-- Opening Marker --

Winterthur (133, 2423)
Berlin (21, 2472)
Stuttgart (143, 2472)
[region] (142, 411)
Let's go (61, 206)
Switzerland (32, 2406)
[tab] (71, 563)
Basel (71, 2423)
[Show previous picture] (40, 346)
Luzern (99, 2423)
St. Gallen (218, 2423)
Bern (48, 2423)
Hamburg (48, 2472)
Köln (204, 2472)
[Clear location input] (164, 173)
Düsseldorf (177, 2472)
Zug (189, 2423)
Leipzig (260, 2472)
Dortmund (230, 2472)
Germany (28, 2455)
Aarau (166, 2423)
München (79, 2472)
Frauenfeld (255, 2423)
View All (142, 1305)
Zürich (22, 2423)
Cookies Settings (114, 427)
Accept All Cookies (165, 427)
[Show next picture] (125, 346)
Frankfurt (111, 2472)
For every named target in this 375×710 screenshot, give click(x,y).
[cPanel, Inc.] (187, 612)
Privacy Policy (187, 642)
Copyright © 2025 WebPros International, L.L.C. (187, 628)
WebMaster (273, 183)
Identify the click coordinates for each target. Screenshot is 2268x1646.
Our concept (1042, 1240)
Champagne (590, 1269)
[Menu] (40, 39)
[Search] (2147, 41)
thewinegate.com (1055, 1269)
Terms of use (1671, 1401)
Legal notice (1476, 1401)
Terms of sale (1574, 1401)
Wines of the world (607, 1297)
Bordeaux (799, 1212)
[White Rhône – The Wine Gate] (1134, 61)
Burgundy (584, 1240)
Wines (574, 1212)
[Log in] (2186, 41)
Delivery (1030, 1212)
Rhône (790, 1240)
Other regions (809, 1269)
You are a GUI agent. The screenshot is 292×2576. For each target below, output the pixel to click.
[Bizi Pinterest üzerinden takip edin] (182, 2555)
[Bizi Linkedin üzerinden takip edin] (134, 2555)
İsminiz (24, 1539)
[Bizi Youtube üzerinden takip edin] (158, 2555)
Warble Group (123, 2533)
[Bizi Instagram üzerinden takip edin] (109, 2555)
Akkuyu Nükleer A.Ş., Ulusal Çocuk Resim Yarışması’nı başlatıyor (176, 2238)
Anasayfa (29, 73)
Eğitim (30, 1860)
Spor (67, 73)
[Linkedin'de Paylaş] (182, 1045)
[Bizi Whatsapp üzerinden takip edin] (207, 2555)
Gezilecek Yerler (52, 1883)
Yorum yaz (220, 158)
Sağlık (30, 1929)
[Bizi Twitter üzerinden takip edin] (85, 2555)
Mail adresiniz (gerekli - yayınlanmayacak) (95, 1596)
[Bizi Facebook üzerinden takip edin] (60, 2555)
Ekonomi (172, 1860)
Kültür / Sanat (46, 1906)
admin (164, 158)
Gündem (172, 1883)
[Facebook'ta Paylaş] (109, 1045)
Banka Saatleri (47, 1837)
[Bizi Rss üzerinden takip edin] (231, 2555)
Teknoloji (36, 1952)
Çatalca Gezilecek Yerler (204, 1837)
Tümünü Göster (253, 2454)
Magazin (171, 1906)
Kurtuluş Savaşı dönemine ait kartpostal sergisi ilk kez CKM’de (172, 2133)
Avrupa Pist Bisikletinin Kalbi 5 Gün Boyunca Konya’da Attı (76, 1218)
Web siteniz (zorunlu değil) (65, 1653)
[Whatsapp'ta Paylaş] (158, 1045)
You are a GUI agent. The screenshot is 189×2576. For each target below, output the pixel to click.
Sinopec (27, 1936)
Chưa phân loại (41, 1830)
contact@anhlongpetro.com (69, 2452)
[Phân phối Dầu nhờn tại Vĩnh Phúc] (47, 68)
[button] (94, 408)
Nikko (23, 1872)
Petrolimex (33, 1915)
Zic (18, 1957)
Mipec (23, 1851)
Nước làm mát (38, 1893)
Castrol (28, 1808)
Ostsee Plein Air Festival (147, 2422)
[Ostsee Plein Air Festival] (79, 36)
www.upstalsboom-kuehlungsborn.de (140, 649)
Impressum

-- Closing Marker --

> [Task to complete] Please copy each line of the material that has the string "picture" somewhere in it.

> [Output for this exercise]
[Show previous picture] (40, 346)
[Show next picture] (125, 346)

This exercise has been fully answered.